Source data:
§ §

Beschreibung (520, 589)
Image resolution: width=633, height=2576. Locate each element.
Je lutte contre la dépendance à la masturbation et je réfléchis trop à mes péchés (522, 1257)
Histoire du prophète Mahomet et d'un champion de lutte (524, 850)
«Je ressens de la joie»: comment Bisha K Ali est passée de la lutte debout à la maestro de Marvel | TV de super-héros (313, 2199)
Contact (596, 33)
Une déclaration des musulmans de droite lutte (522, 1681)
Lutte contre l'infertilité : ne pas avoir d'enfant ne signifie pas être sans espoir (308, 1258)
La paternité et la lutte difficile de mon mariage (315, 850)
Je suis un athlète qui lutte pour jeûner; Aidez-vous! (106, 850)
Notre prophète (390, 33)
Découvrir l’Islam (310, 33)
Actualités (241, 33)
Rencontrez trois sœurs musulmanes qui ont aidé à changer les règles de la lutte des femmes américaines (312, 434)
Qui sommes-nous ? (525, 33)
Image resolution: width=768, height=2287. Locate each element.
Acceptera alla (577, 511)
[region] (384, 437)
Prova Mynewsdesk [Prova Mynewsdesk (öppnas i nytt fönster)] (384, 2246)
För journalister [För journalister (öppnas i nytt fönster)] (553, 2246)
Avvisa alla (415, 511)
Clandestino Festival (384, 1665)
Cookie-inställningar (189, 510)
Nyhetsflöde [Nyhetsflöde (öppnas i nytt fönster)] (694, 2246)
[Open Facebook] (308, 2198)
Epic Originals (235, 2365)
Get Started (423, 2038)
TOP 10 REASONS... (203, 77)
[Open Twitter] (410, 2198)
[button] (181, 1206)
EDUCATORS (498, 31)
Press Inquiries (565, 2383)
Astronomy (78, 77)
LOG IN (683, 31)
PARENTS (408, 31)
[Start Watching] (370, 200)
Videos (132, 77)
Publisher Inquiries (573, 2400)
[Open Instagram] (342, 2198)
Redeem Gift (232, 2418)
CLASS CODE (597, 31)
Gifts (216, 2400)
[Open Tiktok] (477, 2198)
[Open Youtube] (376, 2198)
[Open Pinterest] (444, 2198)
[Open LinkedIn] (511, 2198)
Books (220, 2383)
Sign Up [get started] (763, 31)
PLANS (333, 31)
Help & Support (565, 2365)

§ §

WHAT YOU WILL DO:
Please rewrite the records above, switching each "Open" to "Visit" and leaving everything else unchanged.

EXERCISE SOLUTION:
Beschreibung (520, 589)
Image resolution: width=633, height=2576. Locate each element.
Je lutte contre la dépendance à la masturbation et je réfléchis trop à mes péchés (522, 1257)
Histoire du prophète Mahomet et d'un champion de lutte (524, 850)
«Je ressens de la joie»: comment Bisha K Ali est passée de la lutte debout à la maestro de Marvel | TV de super-héros (313, 2199)
Contact (596, 33)
Une déclaration des musulmans de droite lutte (522, 1681)
Lutte contre l'infertilité : ne pas avoir d'enfant ne signifie pas être sans espoir (308, 1258)
La paternité et la lutte difficile de mon mariage (315, 850)
Je suis un athlète qui lutte pour jeûner; Aidez-vous! (106, 850)
Notre prophète (390, 33)
Découvrir l’Islam (310, 33)
Actualités (241, 33)
Rencontrez trois sœurs musulmanes qui ont aidé à changer les règles de la lutte des femmes américaines (312, 434)
Qui sommes-nous ? (525, 33)
Image resolution: width=768, height=2287. Locate each element.
Acceptera alla (577, 511)
[region] (384, 437)
Prova Mynewsdesk [Prova Mynewsdesk (öppnas i nytt fönster)] (384, 2246)
För journalister [För journalister (öppnas i nytt fönster)] (553, 2246)
Avvisa alla (415, 511)
Clandestino Festival (384, 1665)
Cookie-inställningar (189, 510)
Nyhetsflöde [Nyhetsflöde (öppnas i nytt fönster)] (694, 2246)
[Visit Facebook] (308, 2198)
Epic Originals (235, 2365)
Get Started (423, 2038)
TOP 10 REASONS... (203, 77)
[Visit Twitter] (410, 2198)
[button] (181, 1206)
EDUCATORS (498, 31)
Press Inquiries (565, 2383)
Astronomy (78, 77)
LOG IN (683, 31)
PARENTS (408, 31)
[Start Watching] (370, 200)
Videos (132, 77)
Publisher Inquiries (573, 2400)
[Visit Instagram] (342, 2198)
Redeem Gift (232, 2418)
CLASS CODE (597, 31)
Gifts (216, 2400)
[Visit Tiktok] (477, 2198)
[Visit Youtube] (376, 2198)
[Visit Pinterest] (444, 2198)
[Visit LinkedIn] (511, 2198)
Books (220, 2383)
Sign Up [get started] (763, 31)
PLANS (333, 31)
Help & Support (565, 2365)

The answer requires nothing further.